Dataset entries:

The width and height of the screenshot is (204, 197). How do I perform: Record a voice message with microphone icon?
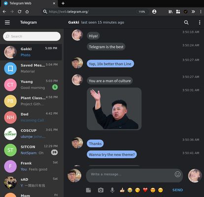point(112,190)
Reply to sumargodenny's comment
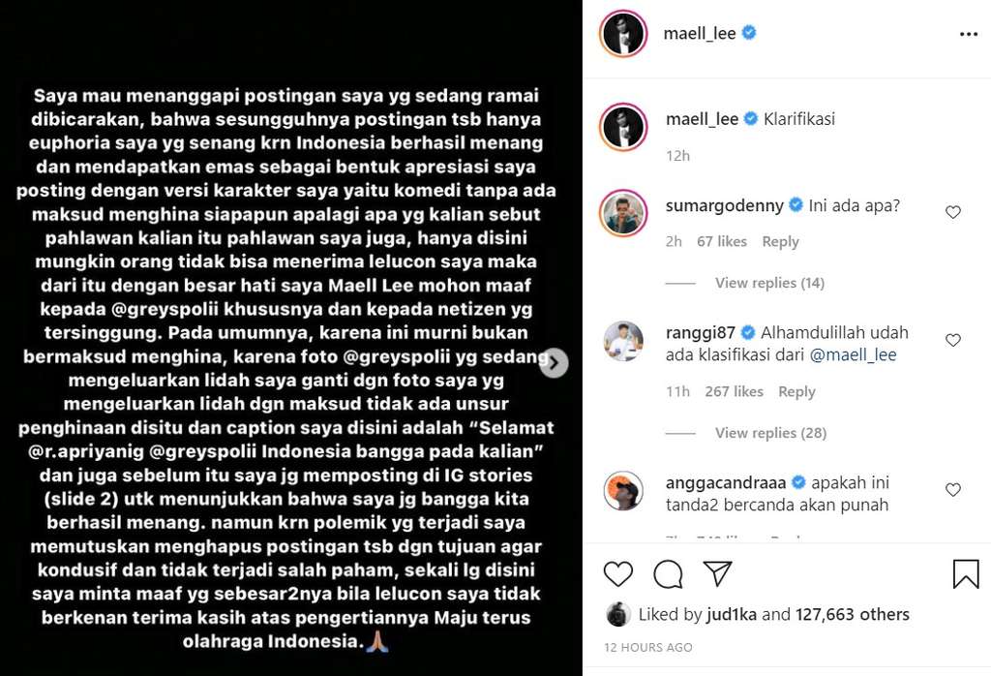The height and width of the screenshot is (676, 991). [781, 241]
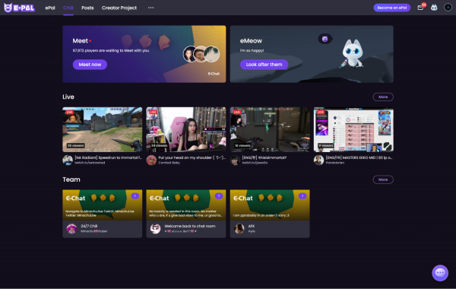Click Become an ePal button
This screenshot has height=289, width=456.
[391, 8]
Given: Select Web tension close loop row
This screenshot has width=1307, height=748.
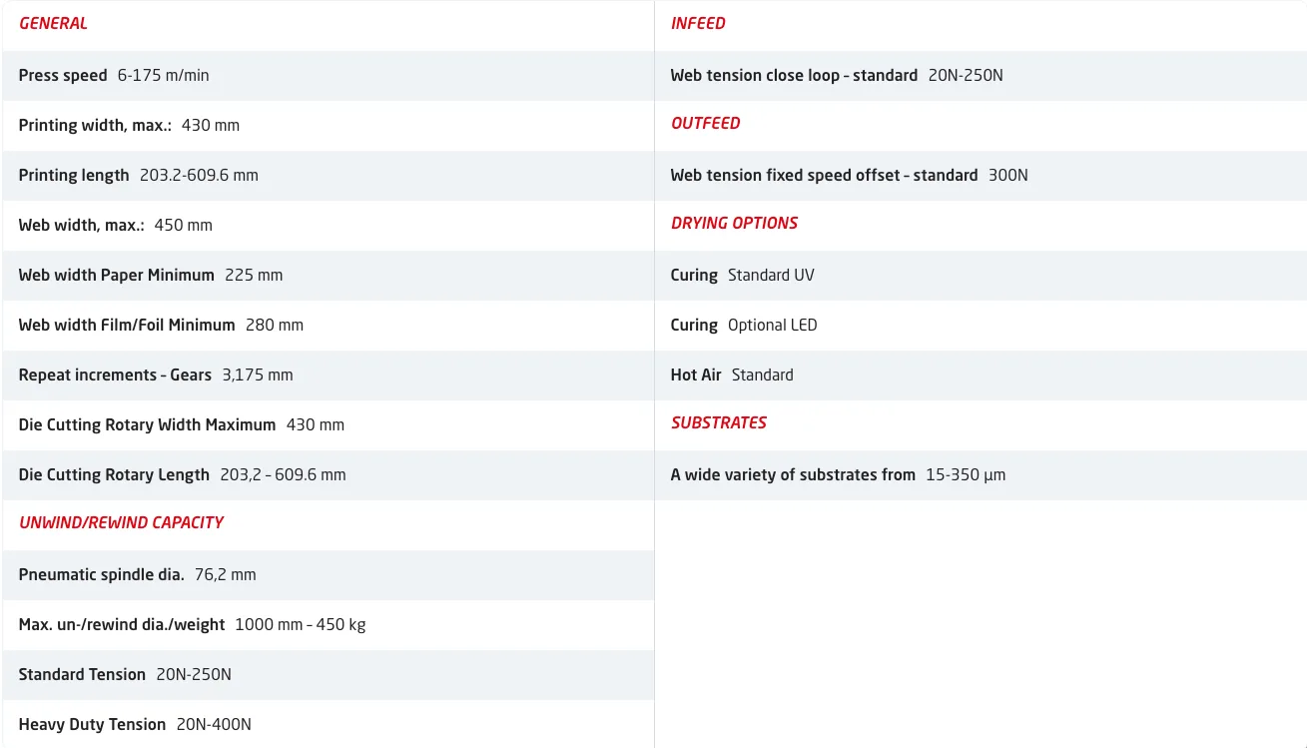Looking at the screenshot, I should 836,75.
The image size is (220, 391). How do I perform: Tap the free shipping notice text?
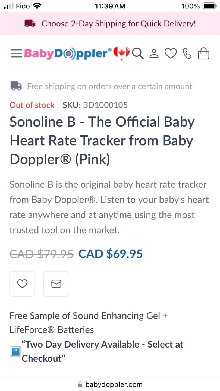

● **What you have to do**: Exact lines, nothing more: output the one with "Reply to sumargodenny's comment" and every later line through the end of the data, skipping pictures.

● **Result of the exercise**:
Reply to sumargodenny's comment
The height and width of the screenshot is (676, 991). [781, 241]
Click Become an ePal button
This screenshot has height=289, width=456.
[391, 8]
Given: Select Web tension close loop row
This screenshot has width=1307, height=748.
Looking at the screenshot, I should 836,75.
The image size is (220, 391). How do I perform: Tap the free shipping notice text?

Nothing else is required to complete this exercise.